Special Agent Dale Cooper has a signature look. A perfectly tailored black suit. A crisp white button down. A tightly knotted tie. A small, silver FBI pin on his lapel. From the moment we meet him in the pilot of David Lynch’s Twin Peaks, Dale Cooper, played by Kyle MacLachlan, is dressed like an upright, morally sound lawman. Cooper’s suit is part and parcel of his character, as important as his devout love for fine coffee and cherry pie. That suit is singularly iconic, the most easily recognizable men’s look in Lynch’s lavish oeuvre, despite it being nothing more than your standard-issue, law enforcement uniform. Cooper’s suit is ordinary, but it holds a special place in television lore because it so immediately conjures the moral goodness and sincerity of Lynch’s beloved, quirky detective.

## INFORMATION PROVIDED:
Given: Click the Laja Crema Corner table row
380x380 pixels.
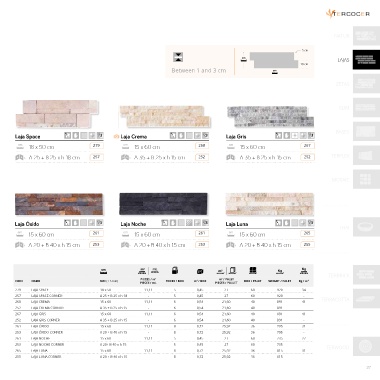Looking at the screenshot, I should [163, 308].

## TASKS:
• 1. Answer these questions about the passage on Dale Cooper's suit, one per line.
(a) What does Cooper wear on his lapel?
(b) Which actor plays Dale Cooper?
(c) Which two things does Cooper love devoutly?
• 2. Rewrite the stretch of the passage on Dale Cooper's suit from "Special Agent Dale" through "beloved, quirky detective.", swapping "suit" for "outfit".
• 3. Translate this sentence from the passage on Dale Cooper's suit into Spanish: "Cooper’s suit is part and parcel of his character, as important as his devout love for fine coffee and cherry pie."

## TASK-BY-TASK SOLUTIONS:
• 1.
(a) A small, silver FBI pin.
(b) Kyle MacLachlan.
(c) Fine coffee and cherry pie.

• 2.
Special Agent Dale Cooper has a signature look. A perfectly tailored black outfit. A crisp white button down. A tightly knotted tie. A small, silver FBI pin on his lapel. From the moment we meet him in the pilot of David Lynch’s Twin Peaks, Dale Cooper, played by Kyle MacLachlan, is dressed like an upright, morally sound lawman. Cooper’s outfit is part and parcel of his character, as important as his devout love for fine coffee and cherry pie. That outfit is singularly iconic, the most easily recognizable men’s look in Lynch’s lavish oeuvre, despite it being nothing more than your standard-issue, law enforcement uniform. Cooper’s outfit is ordinary, but it holds a special place in television lore because it so immediately conjures the moral goodness and sincerity of Lynch’s beloved, quirky detective.

• 3. El traje de Cooper es parte integral de su personaje, tan importante como su devoto amor por el buen café y el pastel de cerezas.